By staff October 10, 2009

Aszure Barton & Artists and Elevator Repair Service at Sarasota’s Ringling International Arts Festival.

 

By Kay Kipling

 

The Ringling International Arts Festival continues through Oct. 11, but I saw my final two shows with a double dance bill featuring Aszure Barton & Artists, presenting the world premiere of Busk, and OtherShore, a company offering a shorter piece titled The Snow Falls in Winter.

 

The first piece first: Snow features just five dancers, and begins, not with movement, but with words, as one of the performers reads aloud stage directions for the opening scene of a play. What the play is really supposed to be about we never know, but it involves, in varying formations, the actions between a professor, a young girl student and a maid. There’s a lesson of some sort going on, as dancers swap roles and read aloud or move to taped applause and other sounds, but I have to admit I was mystified by any larger meaning at work here; the whole thing reminded me a bit of Eugene Ionesco and the Theatre of the Absurd.

 

Not so with Busk, the longer piece that followed.

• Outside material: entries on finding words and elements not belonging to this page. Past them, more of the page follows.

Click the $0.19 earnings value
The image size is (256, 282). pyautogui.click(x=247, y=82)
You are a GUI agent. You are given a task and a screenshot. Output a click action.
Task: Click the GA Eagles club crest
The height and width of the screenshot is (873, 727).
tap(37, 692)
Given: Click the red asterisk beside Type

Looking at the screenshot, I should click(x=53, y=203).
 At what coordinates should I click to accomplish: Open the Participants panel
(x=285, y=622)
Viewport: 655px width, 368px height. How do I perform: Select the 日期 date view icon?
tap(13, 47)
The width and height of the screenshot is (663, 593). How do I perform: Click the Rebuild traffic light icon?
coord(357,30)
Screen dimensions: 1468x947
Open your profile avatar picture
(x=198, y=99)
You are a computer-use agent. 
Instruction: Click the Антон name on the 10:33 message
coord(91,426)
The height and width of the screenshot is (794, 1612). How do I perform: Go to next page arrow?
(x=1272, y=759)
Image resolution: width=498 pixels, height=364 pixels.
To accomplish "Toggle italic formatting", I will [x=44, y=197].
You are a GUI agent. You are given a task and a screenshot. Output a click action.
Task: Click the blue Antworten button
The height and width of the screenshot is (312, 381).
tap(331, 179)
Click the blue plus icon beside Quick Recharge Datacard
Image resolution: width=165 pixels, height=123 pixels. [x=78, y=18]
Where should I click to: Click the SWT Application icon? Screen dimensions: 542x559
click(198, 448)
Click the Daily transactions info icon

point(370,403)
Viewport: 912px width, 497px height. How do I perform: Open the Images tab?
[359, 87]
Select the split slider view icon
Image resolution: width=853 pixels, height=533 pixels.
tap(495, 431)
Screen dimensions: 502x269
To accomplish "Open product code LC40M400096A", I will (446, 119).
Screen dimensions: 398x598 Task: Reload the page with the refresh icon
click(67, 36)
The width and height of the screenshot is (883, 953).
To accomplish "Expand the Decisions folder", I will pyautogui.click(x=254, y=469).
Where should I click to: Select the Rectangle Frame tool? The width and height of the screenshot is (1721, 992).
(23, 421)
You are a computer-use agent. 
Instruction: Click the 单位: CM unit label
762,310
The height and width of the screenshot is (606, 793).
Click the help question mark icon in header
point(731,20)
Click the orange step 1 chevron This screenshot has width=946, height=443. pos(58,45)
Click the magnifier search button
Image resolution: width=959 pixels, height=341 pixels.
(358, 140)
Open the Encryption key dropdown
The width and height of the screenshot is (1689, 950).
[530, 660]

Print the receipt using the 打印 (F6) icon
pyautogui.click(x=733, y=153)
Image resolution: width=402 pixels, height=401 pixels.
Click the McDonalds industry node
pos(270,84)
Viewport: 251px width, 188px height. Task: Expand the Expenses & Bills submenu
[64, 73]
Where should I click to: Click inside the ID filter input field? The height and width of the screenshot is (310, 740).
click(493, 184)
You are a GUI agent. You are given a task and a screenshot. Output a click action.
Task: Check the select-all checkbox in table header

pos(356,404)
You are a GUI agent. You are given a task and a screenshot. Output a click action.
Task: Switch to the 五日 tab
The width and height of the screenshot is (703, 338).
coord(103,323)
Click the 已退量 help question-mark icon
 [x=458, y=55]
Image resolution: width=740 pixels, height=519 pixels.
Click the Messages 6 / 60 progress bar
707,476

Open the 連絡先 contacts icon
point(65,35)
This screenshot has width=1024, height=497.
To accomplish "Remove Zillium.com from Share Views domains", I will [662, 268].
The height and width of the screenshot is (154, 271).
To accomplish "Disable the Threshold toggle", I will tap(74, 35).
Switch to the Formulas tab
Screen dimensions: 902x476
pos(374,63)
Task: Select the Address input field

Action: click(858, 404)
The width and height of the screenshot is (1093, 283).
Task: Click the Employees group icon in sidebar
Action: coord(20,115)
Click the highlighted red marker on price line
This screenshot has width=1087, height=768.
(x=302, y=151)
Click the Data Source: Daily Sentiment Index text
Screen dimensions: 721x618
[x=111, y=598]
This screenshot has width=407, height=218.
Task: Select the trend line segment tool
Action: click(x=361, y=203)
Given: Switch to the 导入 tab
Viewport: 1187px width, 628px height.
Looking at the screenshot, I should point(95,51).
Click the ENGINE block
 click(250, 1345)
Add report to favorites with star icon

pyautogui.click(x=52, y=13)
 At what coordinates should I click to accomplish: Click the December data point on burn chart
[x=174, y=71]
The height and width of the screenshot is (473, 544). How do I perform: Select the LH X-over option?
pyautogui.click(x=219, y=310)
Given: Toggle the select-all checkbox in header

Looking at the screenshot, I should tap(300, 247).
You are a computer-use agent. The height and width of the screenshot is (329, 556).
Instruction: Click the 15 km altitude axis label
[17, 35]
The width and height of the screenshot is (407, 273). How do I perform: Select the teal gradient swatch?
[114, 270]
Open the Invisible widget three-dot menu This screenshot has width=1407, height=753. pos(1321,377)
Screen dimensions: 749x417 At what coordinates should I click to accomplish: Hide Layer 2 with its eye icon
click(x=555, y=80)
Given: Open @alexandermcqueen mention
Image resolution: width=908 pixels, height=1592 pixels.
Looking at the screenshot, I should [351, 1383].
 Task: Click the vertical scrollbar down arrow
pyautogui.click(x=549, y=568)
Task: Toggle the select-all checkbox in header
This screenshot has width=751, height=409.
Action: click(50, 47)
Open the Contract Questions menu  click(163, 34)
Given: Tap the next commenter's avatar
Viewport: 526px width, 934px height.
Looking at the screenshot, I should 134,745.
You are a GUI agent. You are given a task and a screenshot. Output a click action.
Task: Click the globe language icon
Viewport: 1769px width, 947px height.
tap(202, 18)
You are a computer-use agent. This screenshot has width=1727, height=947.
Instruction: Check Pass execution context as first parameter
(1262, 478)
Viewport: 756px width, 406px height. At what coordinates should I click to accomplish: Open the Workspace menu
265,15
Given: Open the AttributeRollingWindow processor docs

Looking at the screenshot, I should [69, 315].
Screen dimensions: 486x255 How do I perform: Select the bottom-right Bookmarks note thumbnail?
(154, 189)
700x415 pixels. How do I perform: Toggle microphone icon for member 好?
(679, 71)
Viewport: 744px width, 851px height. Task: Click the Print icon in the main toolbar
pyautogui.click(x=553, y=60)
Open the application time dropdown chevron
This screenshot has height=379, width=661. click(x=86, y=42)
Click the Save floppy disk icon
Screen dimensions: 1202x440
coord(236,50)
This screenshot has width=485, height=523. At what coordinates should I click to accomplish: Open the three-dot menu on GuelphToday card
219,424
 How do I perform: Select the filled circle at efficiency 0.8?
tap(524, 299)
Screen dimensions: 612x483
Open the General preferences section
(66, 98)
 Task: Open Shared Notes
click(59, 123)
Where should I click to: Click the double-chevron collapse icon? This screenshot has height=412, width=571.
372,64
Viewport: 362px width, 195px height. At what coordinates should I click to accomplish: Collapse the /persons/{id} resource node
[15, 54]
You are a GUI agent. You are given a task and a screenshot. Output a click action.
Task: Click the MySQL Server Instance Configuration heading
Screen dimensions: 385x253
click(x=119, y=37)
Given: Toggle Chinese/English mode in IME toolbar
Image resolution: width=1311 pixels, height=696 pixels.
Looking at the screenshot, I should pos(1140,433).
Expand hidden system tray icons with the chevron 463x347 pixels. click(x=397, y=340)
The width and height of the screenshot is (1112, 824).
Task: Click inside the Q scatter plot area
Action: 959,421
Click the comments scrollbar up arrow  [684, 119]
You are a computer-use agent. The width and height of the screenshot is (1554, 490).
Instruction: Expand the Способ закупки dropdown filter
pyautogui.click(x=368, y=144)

Choreographer Barton has gained a name for herself over the last few years, and it’s easy to see why as we are quickly caught up with this new dance creation, which begins with a lone violin and a hooded black figure placing an upturned hat on the stage--we assume to hold coins, as buskers or street performers do. The black hooded sweatshirts are repeated on other dancers as they enter the stage throughout the piece; and certain movements are repeated, too, most notably the outstretched hand or the fingers rubbing together that signify asking for payment in return for the performance. A mixture of feelings is evoked with Busk; there are moments that feel religious, and certainly some of the music sounds liturgical. Other moments feel religious in a less conventional way; there’s a scene with a female dancer contorting her body in various ways that seem almost amphibian or primordial.

 

All of the dancers move with athletic assurance, and by the end the work builds to an energy-filled climax with a wild, klezmer-influenced dance performed by a female dancer attired something like a Greek goddess. I’m no modern dance critic, but I liked what I saw here.

 

I also attended the early evening performance of Elevator Repair Service’s The Sun Also Rises (First Part), a new work based on Ernest Hemingway’s modern classic about a group of American and British expatriates in Paris in the 1920s. Because this piece by the New York-based company is a workshop premiere, the press was asked not to review it. So I won’t, other than to say I certainly found Sun (which, like other ERS works, including interpretations of F. Scott Fitzgerald’s The Great Gatsby and William Faulkner’s The Sound and The Fury, is designed to present all the book’s words onstage) intriguing enough that I’d want to see the completed work whenever it’s done. That’s set for sometime next year.

 

For those who still have discoveries to make at this year’s inaugural festival, enjoy.